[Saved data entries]
══════════════════════════════

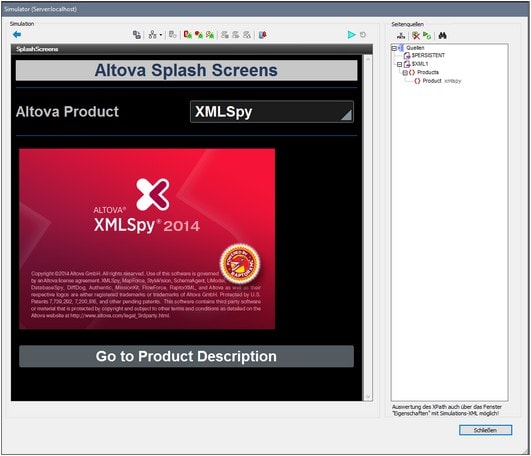Click Go to Product Description button
531x456 pixels.
tap(186, 356)
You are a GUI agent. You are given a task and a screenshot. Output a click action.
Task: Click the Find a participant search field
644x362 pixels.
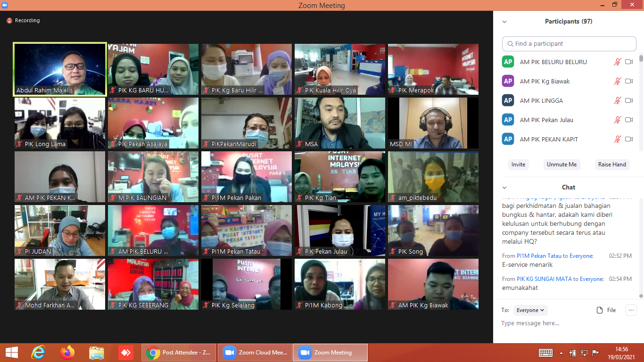(569, 43)
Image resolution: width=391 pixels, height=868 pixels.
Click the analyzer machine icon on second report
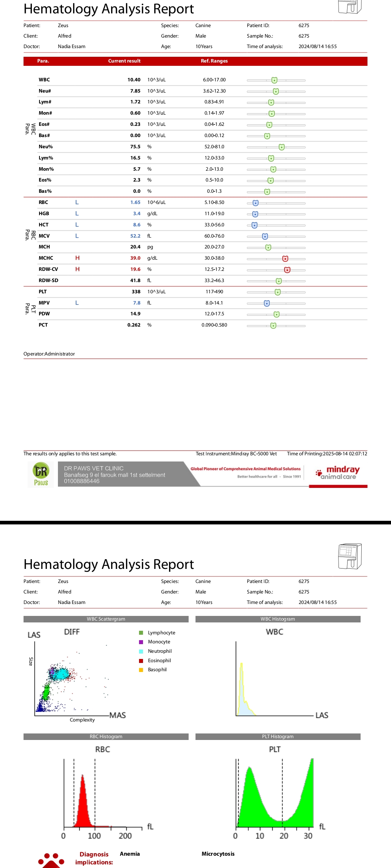[x=349, y=556]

══════════════════════════════

» TRY IT
Each line from the one containing "Task: Click the" through the last line above should be retyped exactly, and no other line. Any picture is to be left out.

» TASK RESPONSE
Task: Click the Find a participant search field
644x362 pixels.
(569, 43)
Image resolution: width=391 pixels, height=868 pixels.
Click the analyzer machine icon on second report
[x=349, y=556]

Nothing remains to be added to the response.